### TEXTO

>>

La piel como continente de las experiencias emocionales

Por Laura De La Torre

 

Una madre abrumada con su pequeño de seis años con una severa dermatitis atópica [1] aguarda sentada, en una sala de espera de un consultorio médico, a que le toque su turno. Otro niño que estaba en la misma sala exclamó: “¡Mira mamá, hay un niño sin piel!”. Al entrar, la madre relata lo dicho por el otro pequeño sobre Manuel, su hijo. Comienzan a hablar por él, mientras Manuel solo se rasca compulsivamente ─refiere Eva Rotenberg, psicoanalista argentina─, como si estos rasguños fueran la forma de reclamar independencia sobre su cuerpo; incluso él mismo hablaba de sí en tercera persona. Esta analista intenta señalarles a los padres la necesidad que tenía su hijo de separarse, de adueñarse de su cuerpo, de tolerar que su piel se fuera formando.

Rotenberg incluye esta escena en su libro La piel: bebés, niños, niñas y adolescentes hablan con su cuerpo para exponer cómo podemos pensar la piel como un equivalente del yo, que delimita lo corporal y diferencia, de manera concreta, el Yo: lo que es y lo que está fuera de él. ¡Qué complicado es para el pequeño Manuel pensarse sin piel! Donald Winnicott pone el acento en la función del límite corporal de la piel y nos invita a observar cómo esto se extiende al límite de la personalidad; a su vez, pone en juego el riesgo de la despersonalización y la delimitación del Yo. Los padres de Manuel no habían podido dejar que estos límites se establecieran, que su hijo pudiera ir tomando el control y pensarse a sí mismo.

<<

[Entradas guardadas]
>>

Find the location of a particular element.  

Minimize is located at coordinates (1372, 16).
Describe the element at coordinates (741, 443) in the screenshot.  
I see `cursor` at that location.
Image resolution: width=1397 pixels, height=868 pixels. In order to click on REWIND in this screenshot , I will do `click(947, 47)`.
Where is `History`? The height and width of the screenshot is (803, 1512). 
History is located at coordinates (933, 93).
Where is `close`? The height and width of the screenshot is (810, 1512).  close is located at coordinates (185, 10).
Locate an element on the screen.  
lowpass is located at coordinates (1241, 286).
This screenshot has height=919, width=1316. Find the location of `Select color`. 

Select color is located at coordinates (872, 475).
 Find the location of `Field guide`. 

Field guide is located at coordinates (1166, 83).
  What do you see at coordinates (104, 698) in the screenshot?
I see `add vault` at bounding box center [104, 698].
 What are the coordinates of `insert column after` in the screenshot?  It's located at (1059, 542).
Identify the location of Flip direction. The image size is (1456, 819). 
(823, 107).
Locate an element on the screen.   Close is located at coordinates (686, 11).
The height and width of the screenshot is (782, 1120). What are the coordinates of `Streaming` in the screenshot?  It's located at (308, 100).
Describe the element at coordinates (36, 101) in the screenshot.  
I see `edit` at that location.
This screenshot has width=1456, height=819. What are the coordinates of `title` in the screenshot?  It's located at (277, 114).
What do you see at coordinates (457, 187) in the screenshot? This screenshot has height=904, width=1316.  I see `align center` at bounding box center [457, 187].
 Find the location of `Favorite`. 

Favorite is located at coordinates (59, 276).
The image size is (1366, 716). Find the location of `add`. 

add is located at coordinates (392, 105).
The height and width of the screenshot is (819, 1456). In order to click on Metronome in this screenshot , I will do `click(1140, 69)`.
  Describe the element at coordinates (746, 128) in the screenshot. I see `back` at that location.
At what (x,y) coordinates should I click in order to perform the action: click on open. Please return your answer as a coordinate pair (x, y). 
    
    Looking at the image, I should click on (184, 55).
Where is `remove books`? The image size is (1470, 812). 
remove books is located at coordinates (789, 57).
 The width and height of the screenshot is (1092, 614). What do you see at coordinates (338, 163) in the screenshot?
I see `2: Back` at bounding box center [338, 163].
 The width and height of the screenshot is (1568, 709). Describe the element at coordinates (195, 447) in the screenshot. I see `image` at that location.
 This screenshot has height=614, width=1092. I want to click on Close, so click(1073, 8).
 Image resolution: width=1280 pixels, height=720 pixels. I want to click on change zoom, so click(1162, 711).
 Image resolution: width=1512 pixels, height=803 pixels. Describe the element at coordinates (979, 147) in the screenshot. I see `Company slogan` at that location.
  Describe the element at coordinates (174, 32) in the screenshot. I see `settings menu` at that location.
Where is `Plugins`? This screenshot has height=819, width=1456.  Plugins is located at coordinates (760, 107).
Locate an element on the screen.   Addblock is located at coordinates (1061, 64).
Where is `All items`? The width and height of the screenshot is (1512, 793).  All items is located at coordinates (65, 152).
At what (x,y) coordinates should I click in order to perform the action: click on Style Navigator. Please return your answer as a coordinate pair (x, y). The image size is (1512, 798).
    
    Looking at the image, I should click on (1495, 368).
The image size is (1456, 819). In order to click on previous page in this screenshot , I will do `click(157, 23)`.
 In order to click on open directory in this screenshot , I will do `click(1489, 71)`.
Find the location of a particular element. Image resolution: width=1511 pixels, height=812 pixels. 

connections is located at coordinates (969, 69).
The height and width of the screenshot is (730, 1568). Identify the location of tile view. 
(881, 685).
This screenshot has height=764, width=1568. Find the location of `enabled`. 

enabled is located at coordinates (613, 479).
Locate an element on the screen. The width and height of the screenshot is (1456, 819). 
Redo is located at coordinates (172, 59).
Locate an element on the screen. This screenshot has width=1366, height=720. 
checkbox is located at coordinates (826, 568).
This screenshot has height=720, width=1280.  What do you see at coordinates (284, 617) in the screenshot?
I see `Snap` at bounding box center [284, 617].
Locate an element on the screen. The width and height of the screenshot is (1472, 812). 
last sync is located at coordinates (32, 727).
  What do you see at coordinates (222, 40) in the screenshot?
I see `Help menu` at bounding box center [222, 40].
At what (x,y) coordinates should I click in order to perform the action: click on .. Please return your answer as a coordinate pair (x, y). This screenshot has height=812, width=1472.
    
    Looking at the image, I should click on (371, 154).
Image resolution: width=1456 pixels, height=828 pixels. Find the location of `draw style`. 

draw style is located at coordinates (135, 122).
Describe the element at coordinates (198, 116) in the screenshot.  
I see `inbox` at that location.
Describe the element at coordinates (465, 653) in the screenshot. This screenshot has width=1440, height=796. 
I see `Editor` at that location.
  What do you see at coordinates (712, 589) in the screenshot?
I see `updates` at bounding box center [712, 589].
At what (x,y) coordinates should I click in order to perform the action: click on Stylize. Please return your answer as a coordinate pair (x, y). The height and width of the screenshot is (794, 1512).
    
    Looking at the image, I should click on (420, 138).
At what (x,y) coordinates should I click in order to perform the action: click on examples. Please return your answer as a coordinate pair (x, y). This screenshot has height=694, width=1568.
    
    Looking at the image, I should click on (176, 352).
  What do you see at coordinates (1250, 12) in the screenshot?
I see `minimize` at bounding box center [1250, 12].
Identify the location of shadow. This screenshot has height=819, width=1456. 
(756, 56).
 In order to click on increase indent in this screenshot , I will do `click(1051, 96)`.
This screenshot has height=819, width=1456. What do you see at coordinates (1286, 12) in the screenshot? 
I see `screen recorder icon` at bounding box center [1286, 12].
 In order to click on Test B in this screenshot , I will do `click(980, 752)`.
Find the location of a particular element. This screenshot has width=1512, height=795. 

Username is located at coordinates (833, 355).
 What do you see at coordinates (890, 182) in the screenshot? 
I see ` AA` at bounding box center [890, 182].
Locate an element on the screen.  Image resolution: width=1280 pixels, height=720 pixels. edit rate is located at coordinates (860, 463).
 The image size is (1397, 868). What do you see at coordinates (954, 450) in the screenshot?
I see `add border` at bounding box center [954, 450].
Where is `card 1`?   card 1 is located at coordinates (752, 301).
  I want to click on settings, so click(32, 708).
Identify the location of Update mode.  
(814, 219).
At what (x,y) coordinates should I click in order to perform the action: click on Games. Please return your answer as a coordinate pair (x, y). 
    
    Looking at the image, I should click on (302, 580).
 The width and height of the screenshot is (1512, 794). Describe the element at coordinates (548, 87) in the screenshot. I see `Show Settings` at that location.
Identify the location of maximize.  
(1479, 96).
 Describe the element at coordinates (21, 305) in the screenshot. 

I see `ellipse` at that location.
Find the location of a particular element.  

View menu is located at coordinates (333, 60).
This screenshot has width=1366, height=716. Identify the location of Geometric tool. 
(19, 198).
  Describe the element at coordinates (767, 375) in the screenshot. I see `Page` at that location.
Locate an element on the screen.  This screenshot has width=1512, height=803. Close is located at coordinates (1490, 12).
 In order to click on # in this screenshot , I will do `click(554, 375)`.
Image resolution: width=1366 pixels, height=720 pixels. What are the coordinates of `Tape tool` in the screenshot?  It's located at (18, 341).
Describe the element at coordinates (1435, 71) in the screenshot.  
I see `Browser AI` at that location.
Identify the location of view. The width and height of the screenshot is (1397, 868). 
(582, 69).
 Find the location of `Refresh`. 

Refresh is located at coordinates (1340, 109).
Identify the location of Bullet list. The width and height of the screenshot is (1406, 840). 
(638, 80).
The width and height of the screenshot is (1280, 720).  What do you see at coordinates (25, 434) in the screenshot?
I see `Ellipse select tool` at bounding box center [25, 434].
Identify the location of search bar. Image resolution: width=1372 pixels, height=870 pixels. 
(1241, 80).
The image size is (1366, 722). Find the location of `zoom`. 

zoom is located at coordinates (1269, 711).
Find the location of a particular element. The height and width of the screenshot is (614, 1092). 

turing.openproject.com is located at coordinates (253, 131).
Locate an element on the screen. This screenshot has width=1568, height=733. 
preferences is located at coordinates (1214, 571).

<<

### INSTRUCCIONES
a – En el texto sobre la piel, cambia "complicado" por "difícil" al copiar el fragmento que va desde "Rotenberg incluye esta" hasta "a sí mismo.", ambos incluidos.
b – Escribe la continuación del texto sobre la piel como continente de las experiencias emocionales a partir de su última oración.

### RESPUESTAS POR APARTADO
a –
Rotenberg incluye esta escena en su libro La piel: bebés, niños, niñas y adolescentes hablan con su cuerpo para exponer cómo podemos pensar la piel como un equivalente del yo, que delimita lo corporal y diferencia, de manera concreta, el Yo: lo que es y lo que está fuera de él. ¡Qué difícil es para el pequeño Manuel pensarse sin piel! Donald Winnicott pone el acento en la función del límite corporal de la piel y nos invita a observar cómo esto se extiende al límite de la personalidad; a su vez, pone en juego el riesgo de la despersonalización y la delimitación del Yo. Los padres de Manuel no habían podido dejar que estos límites se establecieran, que su hijo pudiera ir tomando el control y pensarse a sí mismo.

b –
El sistema tegumentario pone límites de un cuerpo a otro, permitiendo (o, mejor dicho, posibilitando) protección y sostén a lo corporal, pero trascendiendo a la constitución y procesamiento de las experiencias emocionales. Este extenso órgano semipermeable constantemente recibe estímulos del medio ambiente, a la par que protege el interior del cuerpo. Sumándose a las funciones orgánicas, están los procesos psíquicos que atraviesan por la epidermis, y es gracias a las caricias, los encuentros y desencuentros, que el pequeño humano puede ir adquiriendo información de los afectos que lo rodean.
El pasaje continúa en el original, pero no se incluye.